*** Available data ***
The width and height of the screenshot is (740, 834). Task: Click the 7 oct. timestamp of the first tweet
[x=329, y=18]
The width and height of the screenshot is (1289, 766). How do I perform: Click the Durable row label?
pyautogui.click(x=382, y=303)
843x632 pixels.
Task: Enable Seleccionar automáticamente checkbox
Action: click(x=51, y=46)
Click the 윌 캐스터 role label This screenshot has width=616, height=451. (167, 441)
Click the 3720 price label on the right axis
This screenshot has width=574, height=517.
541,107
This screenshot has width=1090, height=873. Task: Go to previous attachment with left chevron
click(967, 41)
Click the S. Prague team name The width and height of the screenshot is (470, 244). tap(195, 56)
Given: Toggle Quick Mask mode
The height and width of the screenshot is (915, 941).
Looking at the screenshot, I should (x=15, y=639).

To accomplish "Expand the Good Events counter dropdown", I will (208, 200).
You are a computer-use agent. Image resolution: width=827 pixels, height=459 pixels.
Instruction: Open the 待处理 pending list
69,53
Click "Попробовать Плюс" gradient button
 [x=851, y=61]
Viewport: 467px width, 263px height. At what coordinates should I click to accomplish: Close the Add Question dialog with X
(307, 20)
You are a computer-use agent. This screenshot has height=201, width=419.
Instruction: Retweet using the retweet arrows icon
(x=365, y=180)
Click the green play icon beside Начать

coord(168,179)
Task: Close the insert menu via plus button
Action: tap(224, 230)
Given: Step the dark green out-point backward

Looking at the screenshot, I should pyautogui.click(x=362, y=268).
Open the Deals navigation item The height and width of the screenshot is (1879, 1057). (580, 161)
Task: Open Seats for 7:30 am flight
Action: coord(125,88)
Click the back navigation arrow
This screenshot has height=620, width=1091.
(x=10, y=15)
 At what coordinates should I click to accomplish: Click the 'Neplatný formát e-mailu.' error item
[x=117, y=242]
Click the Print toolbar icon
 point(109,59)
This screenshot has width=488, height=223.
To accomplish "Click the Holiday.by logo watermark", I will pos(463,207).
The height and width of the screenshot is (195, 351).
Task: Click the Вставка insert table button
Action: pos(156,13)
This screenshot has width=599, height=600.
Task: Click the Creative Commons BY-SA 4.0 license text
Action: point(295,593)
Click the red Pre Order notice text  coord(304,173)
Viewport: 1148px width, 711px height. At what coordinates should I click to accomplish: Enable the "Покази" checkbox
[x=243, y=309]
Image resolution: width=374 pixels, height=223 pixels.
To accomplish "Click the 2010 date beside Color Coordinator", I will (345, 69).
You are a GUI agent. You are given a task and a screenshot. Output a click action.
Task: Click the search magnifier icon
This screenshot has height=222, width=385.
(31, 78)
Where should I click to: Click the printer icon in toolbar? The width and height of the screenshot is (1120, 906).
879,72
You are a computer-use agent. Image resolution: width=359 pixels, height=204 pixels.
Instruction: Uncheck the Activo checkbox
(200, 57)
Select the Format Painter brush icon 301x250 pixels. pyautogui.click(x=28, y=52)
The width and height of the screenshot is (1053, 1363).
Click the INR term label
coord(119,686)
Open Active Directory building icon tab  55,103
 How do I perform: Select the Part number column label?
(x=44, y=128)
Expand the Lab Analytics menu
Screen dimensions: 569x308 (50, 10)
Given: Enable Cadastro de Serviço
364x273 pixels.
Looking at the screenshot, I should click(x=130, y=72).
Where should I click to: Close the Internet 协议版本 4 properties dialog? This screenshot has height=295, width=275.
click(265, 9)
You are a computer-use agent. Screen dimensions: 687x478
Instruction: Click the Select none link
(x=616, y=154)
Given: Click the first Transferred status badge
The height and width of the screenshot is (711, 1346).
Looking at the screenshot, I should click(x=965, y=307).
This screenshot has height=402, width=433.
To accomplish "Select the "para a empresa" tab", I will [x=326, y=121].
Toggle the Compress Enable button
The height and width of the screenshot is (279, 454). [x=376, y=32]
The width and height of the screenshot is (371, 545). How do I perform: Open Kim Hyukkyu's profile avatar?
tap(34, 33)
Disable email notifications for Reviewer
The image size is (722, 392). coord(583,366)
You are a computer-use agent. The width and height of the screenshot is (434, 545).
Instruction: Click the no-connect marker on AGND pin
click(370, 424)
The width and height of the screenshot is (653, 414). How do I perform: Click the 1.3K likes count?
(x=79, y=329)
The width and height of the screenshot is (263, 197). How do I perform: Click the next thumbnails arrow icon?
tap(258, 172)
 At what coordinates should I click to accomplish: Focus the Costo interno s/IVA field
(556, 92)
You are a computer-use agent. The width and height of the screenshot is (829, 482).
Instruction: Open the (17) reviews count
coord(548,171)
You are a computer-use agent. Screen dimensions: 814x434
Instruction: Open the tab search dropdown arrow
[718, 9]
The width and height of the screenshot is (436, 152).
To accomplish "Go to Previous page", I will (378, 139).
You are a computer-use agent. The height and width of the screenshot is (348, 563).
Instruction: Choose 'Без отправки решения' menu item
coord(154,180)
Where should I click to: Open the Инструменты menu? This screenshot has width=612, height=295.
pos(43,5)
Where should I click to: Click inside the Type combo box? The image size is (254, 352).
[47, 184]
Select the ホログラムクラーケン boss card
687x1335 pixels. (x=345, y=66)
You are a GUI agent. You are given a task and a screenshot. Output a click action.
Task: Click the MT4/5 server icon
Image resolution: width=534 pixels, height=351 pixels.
***
-- Exercise instructions --
All the records, as written, must be given again.

-- Written solution --
The width and height of the screenshot is (740, 834). Task: Click the 7 oct. timestamp of the first tweet
[x=329, y=18]
The width and height of the screenshot is (1289, 766). How do I perform: Click the Durable row label?
pyautogui.click(x=382, y=303)
843x632 pixels.
Task: Enable Seleccionar automáticamente checkbox
Action: click(x=51, y=46)
Click the 윌 캐스터 role label This screenshot has width=616, height=451. (167, 441)
Click the 3720 price label on the right axis
This screenshot has width=574, height=517.
541,107
This screenshot has width=1090, height=873. Task: Go to previous attachment with left chevron
click(967, 41)
Click the S. Prague team name The width and height of the screenshot is (470, 244). tap(195, 56)
Given: Toggle Quick Mask mode
The height and width of the screenshot is (915, 941).
Looking at the screenshot, I should (x=15, y=639).

To accomplish "Expand the Good Events counter dropdown", I will (208, 200).
You are a computer-use agent. Image resolution: width=827 pixels, height=459 pixels.
Instruction: Open the 待处理 pending list
69,53
Click "Попробовать Плюс" gradient button
 [x=851, y=61]
Viewport: 467px width, 263px height. At what coordinates should I click to accomplish: Close the Add Question dialog with X
(307, 20)
You are a computer-use agent. This screenshot has height=201, width=419.
Instruction: Retweet using the retweet arrows icon
(x=365, y=180)
Click the green play icon beside Начать

coord(168,179)
Task: Close the insert menu via plus button
Action: tap(224, 230)
Given: Step the dark green out-point backward

Looking at the screenshot, I should pyautogui.click(x=362, y=268).
Open the Deals navigation item The height and width of the screenshot is (1879, 1057). (580, 161)
Task: Open Seats for 7:30 am flight
Action: coord(125,88)
Click the back navigation arrow
This screenshot has height=620, width=1091.
(x=10, y=15)
 At what coordinates should I click to accomplish: Click the 'Neplatný formát e-mailu.' error item
[x=117, y=242]
Click the Print toolbar icon
 point(109,59)
This screenshot has width=488, height=223.
To accomplish "Click the Holiday.by logo watermark", I will pos(463,207).
The height and width of the screenshot is (195, 351).
Task: Click the Вставка insert table button
Action: pos(156,13)
This screenshot has width=599, height=600.
Task: Click the Creative Commons BY-SA 4.0 license text
Action: point(295,593)
Click the red Pre Order notice text  coord(304,173)
Viewport: 1148px width, 711px height. At what coordinates should I click to accomplish: Enable the "Покази" checkbox
[x=243, y=309]
Image resolution: width=374 pixels, height=223 pixels.
To accomplish "Click the 2010 date beside Color Coordinator", I will (345, 69).
You are a GUI agent. You are given a task and a screenshot. Output a click action.
Task: Click the search magnifier icon
This screenshot has height=222, width=385.
(31, 78)
Where should I click to: Click the printer icon in toolbar? The width and height of the screenshot is (1120, 906).
879,72
You are a computer-use agent. Image resolution: width=359 pixels, height=204 pixels.
Instruction: Uncheck the Activo checkbox
(200, 57)
Select the Format Painter brush icon 301x250 pixels. pyautogui.click(x=28, y=52)
The width and height of the screenshot is (1053, 1363).
Click the INR term label
coord(119,686)
Open Active Directory building icon tab  55,103
 How do I perform: Select the Part number column label?
(x=44, y=128)
Expand the Lab Analytics menu
Screen dimensions: 569x308 (50, 10)
Given: Enable Cadastro de Serviço
364x273 pixels.
Looking at the screenshot, I should click(x=130, y=72).
Where should I click to: Close the Internet 协议版本 4 properties dialog? This screenshot has height=295, width=275.
click(265, 9)
You are a computer-use agent. Screen dimensions: 687x478
Instruction: Click the Select none link
(x=616, y=154)
Given: Click the first Transferred status badge
The height and width of the screenshot is (711, 1346).
Looking at the screenshot, I should click(x=965, y=307).
This screenshot has height=402, width=433.
To accomplish "Select the "para a empresa" tab", I will [x=326, y=121].
Toggle the Compress Enable button
The height and width of the screenshot is (279, 454). [x=376, y=32]
The width and height of the screenshot is (371, 545). How do I perform: Open Kim Hyukkyu's profile avatar?
tap(34, 33)
Disable email notifications for Reviewer
The image size is (722, 392). coord(583,366)
You are a computer-use agent. The width and height of the screenshot is (434, 545).
Instruction: Click the no-connect marker on AGND pin
click(370, 424)
The width and height of the screenshot is (653, 414). How do I perform: Click the 1.3K likes count?
(x=79, y=329)
The width and height of the screenshot is (263, 197). How do I perform: Click the next thumbnails arrow icon?
tap(258, 172)
 At what coordinates should I click to accomplish: Focus the Costo interno s/IVA field
(556, 92)
You are a computer-use agent. The width and height of the screenshot is (829, 482).
Instruction: Open the (17) reviews count
coord(548,171)
You are a computer-use agent. Screen dimensions: 814x434
Instruction: Open the tab search dropdown arrow
[718, 9]
The width and height of the screenshot is (436, 152).
To accomplish "Go to Previous page", I will (378, 139).
You are a computer-use agent. The height and width of the screenshot is (348, 563).
Instruction: Choose 'Без отправки решения' menu item
coord(154,180)
Where should I click to: Open the Инструменты menu? This screenshot has width=612, height=295.
pos(43,5)
Where should I click to: Click inside the Type combo box? The image size is (254, 352).
[47, 184]
Select the ホログラムクラーケン boss card
687x1335 pixels. (x=345, y=66)
You are a GUI agent. You are given a task and a screenshot. Output a click action.
Task: Click the MT4/5 server icon
Image resolution: width=534 pixels, height=351 pixels.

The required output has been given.